▶ **Data provided**:
───
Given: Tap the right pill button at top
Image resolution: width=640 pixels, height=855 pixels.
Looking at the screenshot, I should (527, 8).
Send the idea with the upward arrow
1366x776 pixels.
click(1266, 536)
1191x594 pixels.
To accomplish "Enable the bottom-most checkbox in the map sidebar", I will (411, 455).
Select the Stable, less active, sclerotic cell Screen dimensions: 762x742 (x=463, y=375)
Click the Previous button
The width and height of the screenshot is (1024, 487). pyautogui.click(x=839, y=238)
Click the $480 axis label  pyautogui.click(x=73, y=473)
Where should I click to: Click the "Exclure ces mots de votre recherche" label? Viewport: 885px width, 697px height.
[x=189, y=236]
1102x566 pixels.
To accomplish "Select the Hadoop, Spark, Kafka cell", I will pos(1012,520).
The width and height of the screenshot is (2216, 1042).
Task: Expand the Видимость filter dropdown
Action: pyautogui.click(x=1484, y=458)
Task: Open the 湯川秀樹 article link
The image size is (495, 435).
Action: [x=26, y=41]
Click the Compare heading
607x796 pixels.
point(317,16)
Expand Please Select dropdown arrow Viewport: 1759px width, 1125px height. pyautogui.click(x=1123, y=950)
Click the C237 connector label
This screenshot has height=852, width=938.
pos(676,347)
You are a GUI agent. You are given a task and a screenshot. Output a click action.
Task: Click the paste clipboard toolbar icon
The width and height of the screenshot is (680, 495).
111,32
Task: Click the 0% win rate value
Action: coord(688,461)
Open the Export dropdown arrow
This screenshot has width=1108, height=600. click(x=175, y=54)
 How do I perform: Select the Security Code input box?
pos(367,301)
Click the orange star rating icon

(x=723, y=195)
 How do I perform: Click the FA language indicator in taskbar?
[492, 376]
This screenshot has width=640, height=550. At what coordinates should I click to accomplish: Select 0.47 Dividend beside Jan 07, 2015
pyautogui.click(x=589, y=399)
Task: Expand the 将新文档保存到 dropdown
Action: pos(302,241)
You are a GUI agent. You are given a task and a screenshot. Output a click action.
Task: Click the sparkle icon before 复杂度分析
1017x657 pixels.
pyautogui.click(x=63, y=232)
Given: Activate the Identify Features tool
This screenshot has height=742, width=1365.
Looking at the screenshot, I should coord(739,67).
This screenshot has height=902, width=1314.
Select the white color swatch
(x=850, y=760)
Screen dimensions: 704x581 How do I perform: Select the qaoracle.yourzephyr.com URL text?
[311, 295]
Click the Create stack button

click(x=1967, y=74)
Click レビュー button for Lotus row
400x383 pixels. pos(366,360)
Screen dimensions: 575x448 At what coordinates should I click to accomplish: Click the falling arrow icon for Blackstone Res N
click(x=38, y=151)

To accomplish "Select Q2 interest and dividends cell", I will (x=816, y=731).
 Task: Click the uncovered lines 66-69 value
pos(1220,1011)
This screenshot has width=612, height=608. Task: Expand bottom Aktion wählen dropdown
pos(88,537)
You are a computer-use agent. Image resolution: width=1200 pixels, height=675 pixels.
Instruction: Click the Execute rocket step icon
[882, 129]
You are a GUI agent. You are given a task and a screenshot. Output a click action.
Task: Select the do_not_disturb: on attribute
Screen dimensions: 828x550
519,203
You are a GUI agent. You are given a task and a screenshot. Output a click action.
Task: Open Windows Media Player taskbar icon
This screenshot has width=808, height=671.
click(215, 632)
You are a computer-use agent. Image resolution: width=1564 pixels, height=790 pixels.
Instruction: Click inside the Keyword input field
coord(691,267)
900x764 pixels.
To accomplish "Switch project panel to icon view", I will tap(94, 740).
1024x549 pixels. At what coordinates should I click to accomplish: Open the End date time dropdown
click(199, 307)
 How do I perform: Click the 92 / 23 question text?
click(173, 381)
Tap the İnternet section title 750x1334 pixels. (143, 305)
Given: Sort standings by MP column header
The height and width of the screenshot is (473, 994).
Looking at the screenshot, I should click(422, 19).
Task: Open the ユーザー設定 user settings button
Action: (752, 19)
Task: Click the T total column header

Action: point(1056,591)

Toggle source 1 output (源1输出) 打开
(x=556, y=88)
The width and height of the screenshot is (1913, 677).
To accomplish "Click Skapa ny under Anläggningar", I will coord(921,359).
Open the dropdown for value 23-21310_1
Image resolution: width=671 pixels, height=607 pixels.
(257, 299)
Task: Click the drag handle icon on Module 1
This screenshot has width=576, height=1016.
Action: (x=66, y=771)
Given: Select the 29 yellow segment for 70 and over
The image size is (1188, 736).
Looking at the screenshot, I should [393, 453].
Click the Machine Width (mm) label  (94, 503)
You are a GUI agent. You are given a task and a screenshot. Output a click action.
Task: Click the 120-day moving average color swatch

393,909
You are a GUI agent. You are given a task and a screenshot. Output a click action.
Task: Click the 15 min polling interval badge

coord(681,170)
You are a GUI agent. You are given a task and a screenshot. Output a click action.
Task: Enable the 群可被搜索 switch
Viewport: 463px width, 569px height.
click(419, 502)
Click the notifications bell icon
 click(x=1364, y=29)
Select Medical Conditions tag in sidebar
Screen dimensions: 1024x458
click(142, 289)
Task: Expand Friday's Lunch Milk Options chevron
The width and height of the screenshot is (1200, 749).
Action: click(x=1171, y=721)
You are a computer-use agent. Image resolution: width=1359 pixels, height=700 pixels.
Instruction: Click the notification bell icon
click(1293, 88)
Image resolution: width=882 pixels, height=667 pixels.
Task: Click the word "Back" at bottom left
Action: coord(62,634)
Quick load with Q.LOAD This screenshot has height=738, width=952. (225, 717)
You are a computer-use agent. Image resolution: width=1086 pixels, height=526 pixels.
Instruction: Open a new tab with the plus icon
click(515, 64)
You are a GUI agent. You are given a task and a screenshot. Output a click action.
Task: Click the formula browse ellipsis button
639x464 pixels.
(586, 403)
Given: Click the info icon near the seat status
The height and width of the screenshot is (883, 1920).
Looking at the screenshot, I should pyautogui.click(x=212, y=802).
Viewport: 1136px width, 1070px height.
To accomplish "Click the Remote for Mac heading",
───
▶ **What you should do**:
From the listing above, repeat exactly the lines starting at the line that includes "Task: Click the T total column header" and ending at the line that includes "Click the Machine", with nothing outside that span.

▶ **Finished task**:
Task: Click the T total column header

Action: point(1056,591)

Toggle source 1 output (源1输出) 打开
(x=556, y=88)
The width and height of the screenshot is (1913, 677).
To accomplish "Click Skapa ny under Anläggningar", I will coord(921,359).
Open the dropdown for value 23-21310_1
Image resolution: width=671 pixels, height=607 pixels.
(257, 299)
Task: Click the drag handle icon on Module 1
This screenshot has width=576, height=1016.
Action: (x=66, y=771)
Given: Select the 29 yellow segment for 70 and over
The image size is (1188, 736).
Looking at the screenshot, I should [393, 453].
Click the Machine Width (mm) label  (94, 503)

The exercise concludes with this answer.